--- The data ---

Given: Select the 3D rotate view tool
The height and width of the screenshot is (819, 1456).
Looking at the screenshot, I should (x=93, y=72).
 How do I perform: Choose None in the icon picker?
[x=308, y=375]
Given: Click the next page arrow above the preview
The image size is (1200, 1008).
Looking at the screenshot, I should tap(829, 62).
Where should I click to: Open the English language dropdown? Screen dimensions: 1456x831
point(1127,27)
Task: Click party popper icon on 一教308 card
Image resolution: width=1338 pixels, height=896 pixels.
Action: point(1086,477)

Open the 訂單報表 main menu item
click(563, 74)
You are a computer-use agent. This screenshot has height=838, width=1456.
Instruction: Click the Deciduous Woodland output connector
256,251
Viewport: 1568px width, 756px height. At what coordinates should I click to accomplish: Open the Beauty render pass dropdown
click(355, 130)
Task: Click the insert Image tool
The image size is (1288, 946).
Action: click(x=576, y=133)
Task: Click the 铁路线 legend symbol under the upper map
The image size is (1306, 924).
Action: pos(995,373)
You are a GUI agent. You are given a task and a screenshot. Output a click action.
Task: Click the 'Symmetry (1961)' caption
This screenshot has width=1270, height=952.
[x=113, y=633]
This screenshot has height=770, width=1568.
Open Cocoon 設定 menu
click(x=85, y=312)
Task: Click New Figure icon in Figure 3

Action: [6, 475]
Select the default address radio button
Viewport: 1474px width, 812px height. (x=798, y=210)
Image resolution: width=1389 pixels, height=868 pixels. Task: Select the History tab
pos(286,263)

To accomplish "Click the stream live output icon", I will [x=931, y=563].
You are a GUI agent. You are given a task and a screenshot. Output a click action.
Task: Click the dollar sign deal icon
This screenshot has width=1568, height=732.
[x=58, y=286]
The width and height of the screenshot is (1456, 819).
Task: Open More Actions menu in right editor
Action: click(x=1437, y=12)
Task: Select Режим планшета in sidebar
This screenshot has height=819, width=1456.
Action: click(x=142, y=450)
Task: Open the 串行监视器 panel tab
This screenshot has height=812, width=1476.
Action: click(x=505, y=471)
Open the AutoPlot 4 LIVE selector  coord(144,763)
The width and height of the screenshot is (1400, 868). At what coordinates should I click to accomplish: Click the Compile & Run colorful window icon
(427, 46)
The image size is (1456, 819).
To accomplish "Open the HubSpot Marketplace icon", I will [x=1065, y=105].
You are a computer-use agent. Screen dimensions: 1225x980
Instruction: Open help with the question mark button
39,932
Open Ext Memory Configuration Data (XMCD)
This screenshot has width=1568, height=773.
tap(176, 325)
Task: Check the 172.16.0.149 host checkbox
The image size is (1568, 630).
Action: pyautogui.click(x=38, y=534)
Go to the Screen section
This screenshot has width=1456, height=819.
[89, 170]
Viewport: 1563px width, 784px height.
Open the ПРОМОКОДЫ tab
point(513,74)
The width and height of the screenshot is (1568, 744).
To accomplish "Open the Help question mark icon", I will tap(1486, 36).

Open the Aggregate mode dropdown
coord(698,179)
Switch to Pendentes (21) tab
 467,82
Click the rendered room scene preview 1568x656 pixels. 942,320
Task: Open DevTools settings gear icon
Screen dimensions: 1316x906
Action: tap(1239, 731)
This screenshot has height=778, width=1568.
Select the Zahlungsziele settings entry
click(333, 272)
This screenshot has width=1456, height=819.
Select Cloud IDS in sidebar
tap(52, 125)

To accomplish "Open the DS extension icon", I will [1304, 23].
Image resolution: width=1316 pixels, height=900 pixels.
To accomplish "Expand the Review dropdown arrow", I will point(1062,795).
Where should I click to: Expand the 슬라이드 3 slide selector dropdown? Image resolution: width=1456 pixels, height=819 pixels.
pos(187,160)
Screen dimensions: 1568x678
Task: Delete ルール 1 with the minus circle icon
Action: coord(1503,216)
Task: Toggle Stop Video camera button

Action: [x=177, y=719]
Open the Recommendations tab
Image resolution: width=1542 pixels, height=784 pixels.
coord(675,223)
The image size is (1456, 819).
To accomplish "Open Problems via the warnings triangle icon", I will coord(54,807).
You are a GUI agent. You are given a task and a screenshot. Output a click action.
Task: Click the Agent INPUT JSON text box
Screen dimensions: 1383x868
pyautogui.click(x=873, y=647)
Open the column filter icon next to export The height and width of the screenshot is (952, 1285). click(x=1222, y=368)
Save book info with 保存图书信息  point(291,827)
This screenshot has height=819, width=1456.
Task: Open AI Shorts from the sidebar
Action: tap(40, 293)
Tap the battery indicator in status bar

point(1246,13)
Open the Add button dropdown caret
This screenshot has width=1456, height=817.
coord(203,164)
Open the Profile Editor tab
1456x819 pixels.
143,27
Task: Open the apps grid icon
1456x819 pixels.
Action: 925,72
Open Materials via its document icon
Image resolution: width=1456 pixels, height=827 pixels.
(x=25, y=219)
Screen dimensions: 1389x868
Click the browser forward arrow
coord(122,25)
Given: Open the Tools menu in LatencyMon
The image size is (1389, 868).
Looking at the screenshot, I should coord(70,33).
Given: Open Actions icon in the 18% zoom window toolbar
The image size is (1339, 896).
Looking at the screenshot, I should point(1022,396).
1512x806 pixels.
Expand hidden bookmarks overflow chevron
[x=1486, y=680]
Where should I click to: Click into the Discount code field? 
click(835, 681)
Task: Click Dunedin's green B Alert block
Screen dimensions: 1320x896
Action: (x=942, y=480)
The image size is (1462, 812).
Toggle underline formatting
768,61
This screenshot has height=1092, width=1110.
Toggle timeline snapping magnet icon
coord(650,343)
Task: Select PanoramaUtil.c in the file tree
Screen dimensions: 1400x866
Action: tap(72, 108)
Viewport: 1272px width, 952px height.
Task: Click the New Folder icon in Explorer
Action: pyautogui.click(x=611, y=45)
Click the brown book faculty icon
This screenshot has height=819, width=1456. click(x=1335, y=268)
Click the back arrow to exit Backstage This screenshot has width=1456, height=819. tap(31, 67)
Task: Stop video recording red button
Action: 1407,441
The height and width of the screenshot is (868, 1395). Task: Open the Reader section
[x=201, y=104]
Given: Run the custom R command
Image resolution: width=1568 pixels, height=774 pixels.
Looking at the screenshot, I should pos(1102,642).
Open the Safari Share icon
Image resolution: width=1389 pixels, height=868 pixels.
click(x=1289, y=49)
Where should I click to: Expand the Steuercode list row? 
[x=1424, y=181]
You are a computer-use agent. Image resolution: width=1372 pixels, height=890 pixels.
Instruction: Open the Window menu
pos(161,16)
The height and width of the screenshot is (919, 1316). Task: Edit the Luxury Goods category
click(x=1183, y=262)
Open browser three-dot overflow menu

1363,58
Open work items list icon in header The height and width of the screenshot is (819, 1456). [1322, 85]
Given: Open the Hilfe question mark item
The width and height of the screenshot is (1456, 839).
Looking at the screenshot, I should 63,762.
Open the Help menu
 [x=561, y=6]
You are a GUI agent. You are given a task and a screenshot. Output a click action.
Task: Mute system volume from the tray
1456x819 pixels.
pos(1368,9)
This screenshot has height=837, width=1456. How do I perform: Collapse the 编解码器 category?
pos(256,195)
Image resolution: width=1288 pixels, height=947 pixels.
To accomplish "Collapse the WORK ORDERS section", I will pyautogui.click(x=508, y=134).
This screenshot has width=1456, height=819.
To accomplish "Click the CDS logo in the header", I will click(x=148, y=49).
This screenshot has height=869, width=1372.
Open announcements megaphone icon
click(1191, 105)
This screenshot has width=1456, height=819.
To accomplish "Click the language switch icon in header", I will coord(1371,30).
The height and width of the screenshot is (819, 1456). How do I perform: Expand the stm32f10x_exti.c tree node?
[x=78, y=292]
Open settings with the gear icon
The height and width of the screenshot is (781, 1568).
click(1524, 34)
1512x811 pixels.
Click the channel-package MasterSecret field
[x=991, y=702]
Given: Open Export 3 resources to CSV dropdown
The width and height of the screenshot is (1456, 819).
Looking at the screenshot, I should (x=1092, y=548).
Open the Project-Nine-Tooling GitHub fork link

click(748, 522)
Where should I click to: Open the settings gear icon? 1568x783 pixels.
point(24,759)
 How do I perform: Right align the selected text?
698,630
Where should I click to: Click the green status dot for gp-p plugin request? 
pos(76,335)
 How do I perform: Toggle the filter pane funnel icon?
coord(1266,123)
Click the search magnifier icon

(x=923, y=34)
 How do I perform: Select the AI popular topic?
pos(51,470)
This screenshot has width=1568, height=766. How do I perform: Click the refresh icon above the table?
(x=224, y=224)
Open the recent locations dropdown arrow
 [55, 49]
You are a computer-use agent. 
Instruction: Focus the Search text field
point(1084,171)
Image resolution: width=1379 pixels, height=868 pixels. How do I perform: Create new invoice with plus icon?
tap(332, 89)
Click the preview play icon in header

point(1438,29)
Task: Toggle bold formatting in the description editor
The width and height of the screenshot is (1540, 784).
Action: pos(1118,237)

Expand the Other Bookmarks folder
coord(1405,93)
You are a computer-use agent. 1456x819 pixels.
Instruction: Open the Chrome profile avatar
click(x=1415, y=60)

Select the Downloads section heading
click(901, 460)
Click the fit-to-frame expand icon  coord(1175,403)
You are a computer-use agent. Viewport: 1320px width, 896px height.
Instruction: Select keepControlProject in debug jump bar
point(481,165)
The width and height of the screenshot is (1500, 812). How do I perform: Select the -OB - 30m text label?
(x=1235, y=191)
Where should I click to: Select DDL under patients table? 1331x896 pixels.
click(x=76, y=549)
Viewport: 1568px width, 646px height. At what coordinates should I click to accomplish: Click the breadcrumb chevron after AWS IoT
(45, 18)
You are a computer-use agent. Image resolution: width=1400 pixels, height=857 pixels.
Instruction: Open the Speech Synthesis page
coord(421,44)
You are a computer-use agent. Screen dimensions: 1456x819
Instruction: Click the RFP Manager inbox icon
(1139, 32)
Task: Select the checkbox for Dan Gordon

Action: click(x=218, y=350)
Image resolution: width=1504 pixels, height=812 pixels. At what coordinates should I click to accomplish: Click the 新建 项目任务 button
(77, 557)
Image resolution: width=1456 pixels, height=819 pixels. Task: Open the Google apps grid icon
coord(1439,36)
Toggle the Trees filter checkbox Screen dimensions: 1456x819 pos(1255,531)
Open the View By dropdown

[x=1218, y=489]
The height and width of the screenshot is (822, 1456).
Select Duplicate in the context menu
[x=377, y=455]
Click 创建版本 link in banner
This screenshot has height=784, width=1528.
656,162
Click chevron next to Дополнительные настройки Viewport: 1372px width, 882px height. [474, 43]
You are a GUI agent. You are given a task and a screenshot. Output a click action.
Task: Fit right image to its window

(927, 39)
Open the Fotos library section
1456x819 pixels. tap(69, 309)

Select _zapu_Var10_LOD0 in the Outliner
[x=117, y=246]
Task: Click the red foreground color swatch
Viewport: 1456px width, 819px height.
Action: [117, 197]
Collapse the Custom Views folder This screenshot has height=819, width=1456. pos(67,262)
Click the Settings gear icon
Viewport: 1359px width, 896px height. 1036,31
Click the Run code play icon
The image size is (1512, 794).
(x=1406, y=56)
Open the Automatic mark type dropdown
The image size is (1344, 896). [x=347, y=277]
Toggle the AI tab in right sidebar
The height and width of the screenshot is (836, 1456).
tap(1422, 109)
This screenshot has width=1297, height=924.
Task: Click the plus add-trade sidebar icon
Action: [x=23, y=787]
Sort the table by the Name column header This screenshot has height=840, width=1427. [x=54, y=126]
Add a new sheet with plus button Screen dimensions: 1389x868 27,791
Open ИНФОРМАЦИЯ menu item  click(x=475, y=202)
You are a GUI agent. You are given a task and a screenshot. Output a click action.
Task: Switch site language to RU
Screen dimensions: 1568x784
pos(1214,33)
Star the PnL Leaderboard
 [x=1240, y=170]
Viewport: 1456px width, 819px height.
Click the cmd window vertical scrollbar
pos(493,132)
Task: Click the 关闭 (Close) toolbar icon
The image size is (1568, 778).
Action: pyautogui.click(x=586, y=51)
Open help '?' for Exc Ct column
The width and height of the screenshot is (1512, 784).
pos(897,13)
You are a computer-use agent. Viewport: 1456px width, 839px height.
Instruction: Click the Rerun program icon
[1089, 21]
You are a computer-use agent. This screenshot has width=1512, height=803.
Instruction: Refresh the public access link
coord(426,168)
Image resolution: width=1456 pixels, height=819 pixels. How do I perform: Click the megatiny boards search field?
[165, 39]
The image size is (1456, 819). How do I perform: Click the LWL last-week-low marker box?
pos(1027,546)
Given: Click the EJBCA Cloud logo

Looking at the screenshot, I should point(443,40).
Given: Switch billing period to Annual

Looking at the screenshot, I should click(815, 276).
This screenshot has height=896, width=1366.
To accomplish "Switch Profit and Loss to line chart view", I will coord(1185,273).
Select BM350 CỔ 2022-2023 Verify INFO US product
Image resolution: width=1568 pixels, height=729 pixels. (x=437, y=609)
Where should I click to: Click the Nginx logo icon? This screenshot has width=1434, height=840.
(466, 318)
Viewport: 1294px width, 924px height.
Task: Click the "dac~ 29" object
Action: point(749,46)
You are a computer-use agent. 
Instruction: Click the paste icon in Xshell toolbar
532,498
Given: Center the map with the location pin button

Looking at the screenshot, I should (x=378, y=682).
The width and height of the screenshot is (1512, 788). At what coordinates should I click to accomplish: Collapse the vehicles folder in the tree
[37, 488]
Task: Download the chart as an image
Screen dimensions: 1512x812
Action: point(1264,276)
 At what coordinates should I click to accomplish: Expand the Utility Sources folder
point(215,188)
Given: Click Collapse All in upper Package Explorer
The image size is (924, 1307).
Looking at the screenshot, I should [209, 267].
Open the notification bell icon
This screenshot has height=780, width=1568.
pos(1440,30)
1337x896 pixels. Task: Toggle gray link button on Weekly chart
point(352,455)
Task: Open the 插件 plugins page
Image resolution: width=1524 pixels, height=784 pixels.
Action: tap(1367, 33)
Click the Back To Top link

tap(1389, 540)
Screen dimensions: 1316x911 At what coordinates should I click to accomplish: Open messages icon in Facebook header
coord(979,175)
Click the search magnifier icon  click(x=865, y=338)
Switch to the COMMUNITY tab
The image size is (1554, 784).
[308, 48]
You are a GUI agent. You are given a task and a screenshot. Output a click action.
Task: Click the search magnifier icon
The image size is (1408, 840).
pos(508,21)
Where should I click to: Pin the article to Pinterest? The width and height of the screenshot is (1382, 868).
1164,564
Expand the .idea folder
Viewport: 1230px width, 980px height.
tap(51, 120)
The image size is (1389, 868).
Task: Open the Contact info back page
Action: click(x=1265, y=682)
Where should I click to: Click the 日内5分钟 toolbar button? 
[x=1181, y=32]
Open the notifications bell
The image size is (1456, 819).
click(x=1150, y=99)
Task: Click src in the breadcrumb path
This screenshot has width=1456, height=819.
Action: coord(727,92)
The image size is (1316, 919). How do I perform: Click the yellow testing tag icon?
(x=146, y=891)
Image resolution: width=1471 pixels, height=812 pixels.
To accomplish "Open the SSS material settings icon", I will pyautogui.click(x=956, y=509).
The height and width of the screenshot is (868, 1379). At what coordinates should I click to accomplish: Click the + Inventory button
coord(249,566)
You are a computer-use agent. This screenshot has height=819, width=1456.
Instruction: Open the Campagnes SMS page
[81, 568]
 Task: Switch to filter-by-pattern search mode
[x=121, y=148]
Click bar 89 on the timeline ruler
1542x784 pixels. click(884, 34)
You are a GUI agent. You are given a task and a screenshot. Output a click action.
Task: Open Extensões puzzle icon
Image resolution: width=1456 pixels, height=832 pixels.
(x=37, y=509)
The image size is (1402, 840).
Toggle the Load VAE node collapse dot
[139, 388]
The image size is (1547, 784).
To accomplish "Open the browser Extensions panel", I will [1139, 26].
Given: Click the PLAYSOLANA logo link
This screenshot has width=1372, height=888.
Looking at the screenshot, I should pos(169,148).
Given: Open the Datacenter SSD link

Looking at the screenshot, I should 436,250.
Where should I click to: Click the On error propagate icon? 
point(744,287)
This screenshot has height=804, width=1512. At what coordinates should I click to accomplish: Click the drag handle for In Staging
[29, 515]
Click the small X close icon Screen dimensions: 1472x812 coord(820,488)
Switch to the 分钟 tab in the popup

---

▶ Goal of the exercise:
Each line from the beginning of the listing up to the line where "Task: Click party popper icon on 一教308 card" appears needs to be given again exactly; please add nothing else.

▶ Output below:
Given: Select the 3D rotate view tool
The height and width of the screenshot is (819, 1456).
Looking at the screenshot, I should (x=93, y=72).
 How do I perform: Choose None in the icon picker?
[x=308, y=375]
Given: Click the next page arrow above the preview
The image size is (1200, 1008).
Looking at the screenshot, I should tap(829, 62).
Where should I click to: Open the English language dropdown? Screen dimensions: 1456x831
point(1127,27)
Task: Click party popper icon on 一教308 card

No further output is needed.